Chilled musician Terje Isungset.

He’s played concerts inside frozen waterfalls, on top of 3,000 meter high glaciers and inside massive ice-domes — at temperatures as low as -33 degrees Celsius.
Although it may sound strange, for Terje Isungset, the world’s first and only ice musician, these conditions are all part of the job…

The Norwegian-born musician has been playing ice instruments for over 10 years and is the founder of Norway’s annual Ice Music Festival in Geilo. His love of ice music began in his 20s when he was invited to play at a concert inside a frozen waterfall.

“As a composer I decided to work with the nature surrounding me and I tried out ice instruments for the first time,” said Isungset.
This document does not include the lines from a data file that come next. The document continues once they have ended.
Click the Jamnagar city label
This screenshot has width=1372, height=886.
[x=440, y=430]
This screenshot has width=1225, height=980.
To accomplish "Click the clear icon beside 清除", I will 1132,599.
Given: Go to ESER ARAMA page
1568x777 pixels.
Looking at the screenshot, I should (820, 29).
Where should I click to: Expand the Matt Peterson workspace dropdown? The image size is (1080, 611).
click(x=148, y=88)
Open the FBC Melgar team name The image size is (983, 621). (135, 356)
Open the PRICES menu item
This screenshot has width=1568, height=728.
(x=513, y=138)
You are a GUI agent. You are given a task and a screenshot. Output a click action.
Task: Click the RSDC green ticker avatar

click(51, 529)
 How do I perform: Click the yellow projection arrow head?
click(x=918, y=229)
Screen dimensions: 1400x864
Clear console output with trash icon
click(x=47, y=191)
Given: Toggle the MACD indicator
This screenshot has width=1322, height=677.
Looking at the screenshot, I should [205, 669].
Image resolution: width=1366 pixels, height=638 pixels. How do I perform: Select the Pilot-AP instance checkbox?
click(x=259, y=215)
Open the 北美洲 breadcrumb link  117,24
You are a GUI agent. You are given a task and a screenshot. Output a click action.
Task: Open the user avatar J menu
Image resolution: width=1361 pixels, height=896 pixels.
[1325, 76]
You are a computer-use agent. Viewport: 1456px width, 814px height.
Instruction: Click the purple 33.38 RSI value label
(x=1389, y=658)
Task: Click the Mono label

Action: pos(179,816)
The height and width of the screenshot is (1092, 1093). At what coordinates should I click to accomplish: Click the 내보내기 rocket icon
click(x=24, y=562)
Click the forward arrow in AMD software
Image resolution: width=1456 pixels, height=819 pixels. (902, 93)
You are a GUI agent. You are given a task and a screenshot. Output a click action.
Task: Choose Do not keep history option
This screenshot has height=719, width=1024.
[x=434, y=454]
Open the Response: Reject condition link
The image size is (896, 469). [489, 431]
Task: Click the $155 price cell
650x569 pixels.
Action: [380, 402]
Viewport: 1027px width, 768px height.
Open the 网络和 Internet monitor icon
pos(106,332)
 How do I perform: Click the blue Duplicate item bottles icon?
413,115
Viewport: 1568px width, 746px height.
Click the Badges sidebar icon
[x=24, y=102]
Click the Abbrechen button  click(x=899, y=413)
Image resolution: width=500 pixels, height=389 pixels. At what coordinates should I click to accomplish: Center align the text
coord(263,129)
A percussionist, Isungset started with simple ice chimes, using stalactites which had formed naturally in the harsh Norwegian winter. Since then his repertoire has expanded to include ice drums, horns, harps and trumpets.

But as well as playing, Isungset has also crafted various instruments in ice form.

“I have challenged friends of mine to perform on ice and given them ideas of what to do. I’ve made ice guitars, ice marimbas, an iceridoo (didgeridoo) and traditional Norwegian langeleiks,” he said.

Rather than having a favorite instrument, Isungset says he takes joy in finding ice in nature that can “sing.”

“When I can find a piece of ice that can sing for a very long time, it’s special. The longest tone I have made from hitting a piece of ice is about 15 seconds. It’s very unique.”

But perhaps the most extraordinary of all Isungset’s instruments was his 2,500-year-old ice horn, carved from a glacier in Norway. It lasted only 50 performances, but by ice standards that’s a long time.

“We normally make an ice horn out of a large cube. We cut it with a saw and then with a knife,” Isungset told CNN.

“The shape of (the horn) is not so important, except for the mouth piece because the mouth piece creates a specific sound. But, as you can imagine, when you play an ice horn it melts. So the tuning and the mouth piece will change all the time. This makes it even harder to perform.”

How long an ice instrument can last all depends of the length of the performance and the weather on the day, but they usually only last a couple of concerts.

“With ice, there is no exact time for anything, nature decides everything,” said Isungset.

“I’m always searching for pieces of ice that can make a sound, so I’m working on a piece of ice and I’m listening to it all the time. It’s kind of a communication between me and the piece of ice.”